Since time ran out before we could answer all of the attendees’ wonderful questions, session moderator Elizabeth Demers followed up with panelist Keegan to extend the conversation:
ED: What advice would you give to a press considering starting a gift book list?
JK: My biggest piece of advice is to play to your existing strengths! And I mean that in a few different ways:
Build on relationships you already have with trade outlets, indie bookstores, and local event planners. Not only can these relationships offer you possibilities for marketing and selling your gift books, but you can also use feedback from your contacts to help shape your acquisitions strategy. What books get a lot of pick-up from customers? Are there types of books customers regularly ask for that you don’t have? What sells best during holiday seasons?
Think about your press’s existing areas of strength. LSU Press has a strong regional trade list as well as a strong identity for publishing scholarly regional books. These lists can cross-pollinate! Some academics are itching for a lighter, smaller project between their scholarly books (and, importantly, can write for trade audiences). If you already publish, and have a reputation for publishing, in a certain subject area, gift books in that subject area are more likely to find their audience–you’ve already built it!
ED: Are illustrations or commissioned photographs contracted by or through the press?
JK: As far as I’m aware, my press does not contract images directly. There have been a few occasions where we’ve managed maps in-house, but by and large, we try to give authors the best recommendations and resources we know, and then set them free to handle the image programs themselves, whether that means commissioning images themselves or collecting from existing archives and collections.
ED: What makes a gift book successful or unsuccessful, and has your thinking about that changed over time?
JK: We’ve gotten much more cautious about photo books / coffee table books in the time that I’ve been at the press. Anyone with a good-quality smartphone can take a beautiful photograph now, and everyone is on Instagram. So a proposal for a photo book needs to have a really distinct, unique point of view, and our bar for that is set pretty high. When we do produce photo books, we lean toward making books that feel more high-end and deluxe, which of course means a higher price point—so we want to make sure that what we’re giving to readers justifies that higher price point. It’s also even more important for these more expensive books that the authors have a following or can get out there and promote the hell out of the book.

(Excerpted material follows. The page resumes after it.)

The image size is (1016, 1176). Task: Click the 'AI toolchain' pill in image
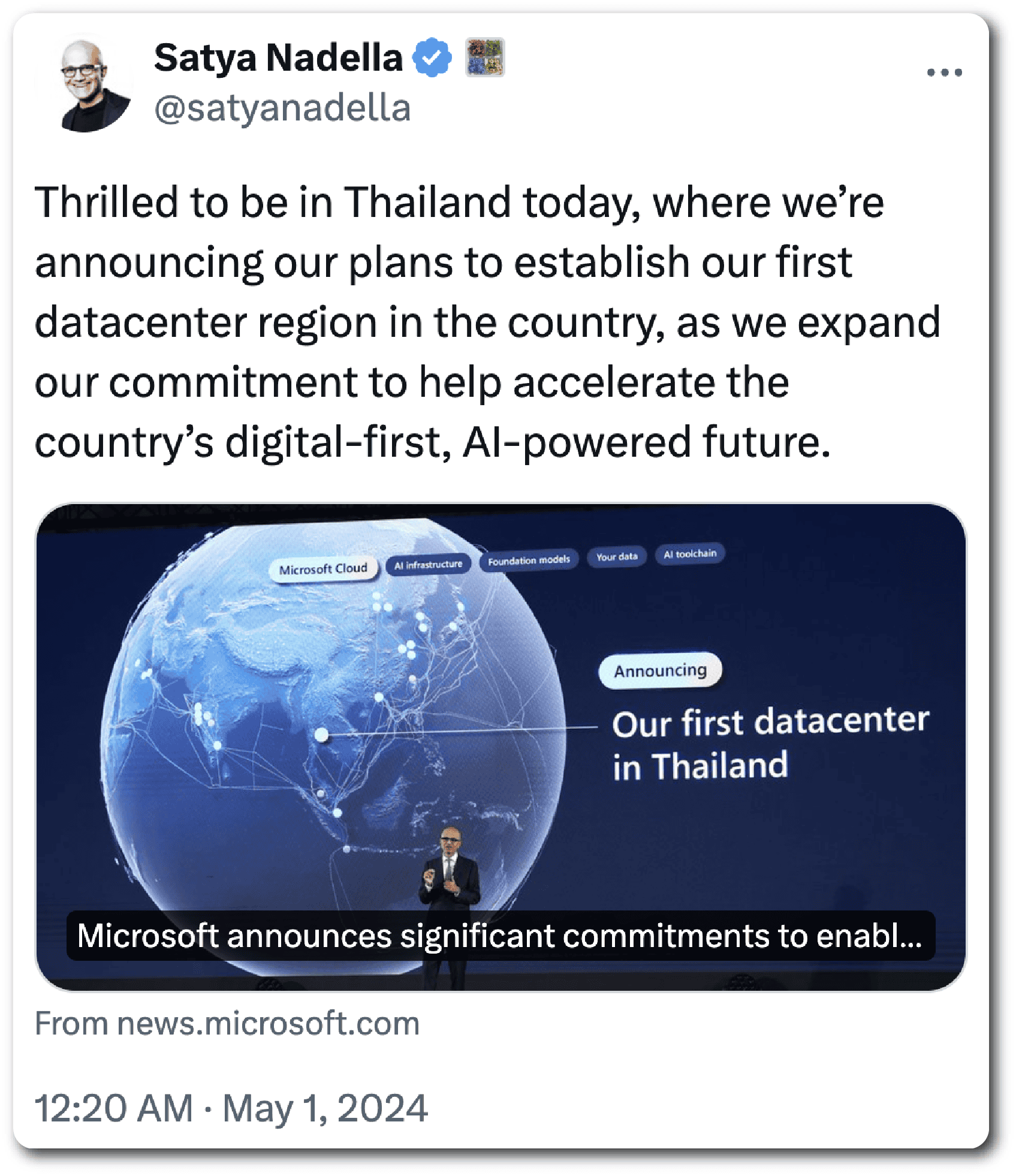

ED: At what step in the process do you start to consider a trade book as a gift book? Would you redesign a backlist title to re-release as a gift book if that strategy was not selected during the initial release process?
JK: I love the idea of plumbing the backlist for potential gift books! It’s not something we’ve done very often, but this question made me want to go backlist-diving to see if anything has potential. In the acquisitions process, I want to start thinking very early on—at the proposal stage—if a book is going to be a gift book. That decision affects so many things about if and how we move forward with the project.
For instance, it becomes crucial that the author be able to provide high-quality, professional-looking images. We need a longer runway for all the elements of production. I’m more likely to send the full set of images out with the manuscript for review (something I rarely do with less heavily illustrated books). I also like to have buy-in from marketing and production colleagues early on, if a book is planned as a gift book. As an acquisitions editor, I don’t want to make it all the way through the process of peer review, then spring a gift book on marketing and production colleagues, and learn at a late stage that they don’t feel like they can price it and sell it where it needs to go.
Elizabeth Demers is director at Michigan State University Press. Jenny Keegan is trade editor at Louisiana State University Press.